The risk of default is transferred from the holder of the bond to the seller of the swap.

AIG issued these swaps and promised to pay their counterparties if the debt securities defaulted. Without being able to weather the collapse of subprime mortgages, these contracts became worthless as people began to default on their loans. As the largest insurance company in the US, AIG was forced to buy the bad mortgage backed securities that no one else could. Because of their position, AIG could not fail and the government was forced to bail them out. If they had not, the recession of 2008-2009 would have been far worse. Ferrell, Fraedrich, Ferrell,2012). As CEO of the company for 38 years, Greenberg was considered one of the most successful executives in the business. His relationship with contacts helped him to advance the company even further and granted him leeway when regulatory agencies came around.

Greenberg himself became concerned about the dealings within AIG and thought the unit was taking too many risks. When he left the company in 2005, regulators were already investigating AIG’s accounting practices. Ferrell, Fraedrich, Ferrell, 2012). The ethical conduct of AIG executives was a factor within the corporate culture that led to the downfall. The corporate culture was built around a system that would reward executives for making poor decisions and placed very little responsibility on them. Even though the company was experiencing $40 billion in losses, the managers were in the midst of receiving bonuses. The transparency that company created during the trouble did nothing for them.

AIG executives Cassano and Sullivan assured investors of the company’s exposure in the housing market and they even stated during a hearing that the information they had at the time they believed to be accurate. ( Ferrell, Fraedrich, Ferrell, 2012). AIG might have strengthened their corporate culture if they would have had a better ethics program in place. The problem seemed to be that there were so many unethical executives within the company with so much corruption going on that there was no code of ethics in which to base anything off of.

If the CEO of the company is using his status and relationships to do the dealings, than why should anyone else come into question; that is until the company began to fail. There are many things that AIG could have done differently to prevent the bailout and prevent its failure. One of the first things is the accountability practices. With a company as successful as AIG, there should have been internal audits done quite frequently to gauge the effect of the high risks it took on. Billions of dollars were on the line and no one seemed to want to maintain extra care to have accounts regulated.

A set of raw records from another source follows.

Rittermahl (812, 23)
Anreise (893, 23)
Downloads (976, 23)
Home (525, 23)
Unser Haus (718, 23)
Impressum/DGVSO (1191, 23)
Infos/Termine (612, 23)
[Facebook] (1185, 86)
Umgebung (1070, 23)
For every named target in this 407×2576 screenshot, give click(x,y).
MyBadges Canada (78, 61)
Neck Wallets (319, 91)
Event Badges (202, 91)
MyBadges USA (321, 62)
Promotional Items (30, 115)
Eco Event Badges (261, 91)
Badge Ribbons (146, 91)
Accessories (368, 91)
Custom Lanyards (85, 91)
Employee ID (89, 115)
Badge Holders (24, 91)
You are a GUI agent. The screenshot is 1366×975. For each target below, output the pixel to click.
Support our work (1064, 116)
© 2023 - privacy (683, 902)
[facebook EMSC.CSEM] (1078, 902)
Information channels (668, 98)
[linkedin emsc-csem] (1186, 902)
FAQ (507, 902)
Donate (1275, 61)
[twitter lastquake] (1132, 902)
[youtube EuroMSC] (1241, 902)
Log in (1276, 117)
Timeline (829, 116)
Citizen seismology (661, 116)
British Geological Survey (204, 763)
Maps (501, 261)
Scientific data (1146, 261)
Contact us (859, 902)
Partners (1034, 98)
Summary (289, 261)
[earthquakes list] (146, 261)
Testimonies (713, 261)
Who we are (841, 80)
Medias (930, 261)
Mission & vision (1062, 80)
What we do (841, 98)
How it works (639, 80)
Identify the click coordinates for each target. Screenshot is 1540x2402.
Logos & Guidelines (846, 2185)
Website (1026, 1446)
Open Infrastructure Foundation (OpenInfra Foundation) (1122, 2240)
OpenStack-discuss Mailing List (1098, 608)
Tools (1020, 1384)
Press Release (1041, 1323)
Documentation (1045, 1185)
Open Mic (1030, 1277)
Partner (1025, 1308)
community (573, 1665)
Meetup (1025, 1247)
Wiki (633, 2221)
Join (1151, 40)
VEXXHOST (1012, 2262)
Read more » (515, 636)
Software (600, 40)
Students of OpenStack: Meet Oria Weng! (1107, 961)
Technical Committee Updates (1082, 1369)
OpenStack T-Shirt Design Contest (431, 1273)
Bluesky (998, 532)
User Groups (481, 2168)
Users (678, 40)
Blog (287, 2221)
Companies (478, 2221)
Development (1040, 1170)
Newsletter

Another thing the company could have done is to increase its transparency. For a company to maintain transparency, it needs to conduct itself so as not to hide anything from the investors and stakeholders. What is done behind doors should have been done for all to see. For them not to have transparency would have been a red flag that something was amiss. DISCUSSION This company’s downfall is a lot like Enron. AIG’s company culture did nothing to support the integrity of the company.

Acting as it did by being transparent and making unethical decisions proved that a Code of Ethics was not in place, and certainly not followed by even the top executives. A company needs to restructure itself from the ground up and create new policies and a Code of Ethics program. There needs to be a legitimate consequence for such actions. Creating a corporate culture means to create a positive reputation in the eyes of the investors and stakeholders. AIG executives seemed to have forgotten this and were more concerned with their own bonuses.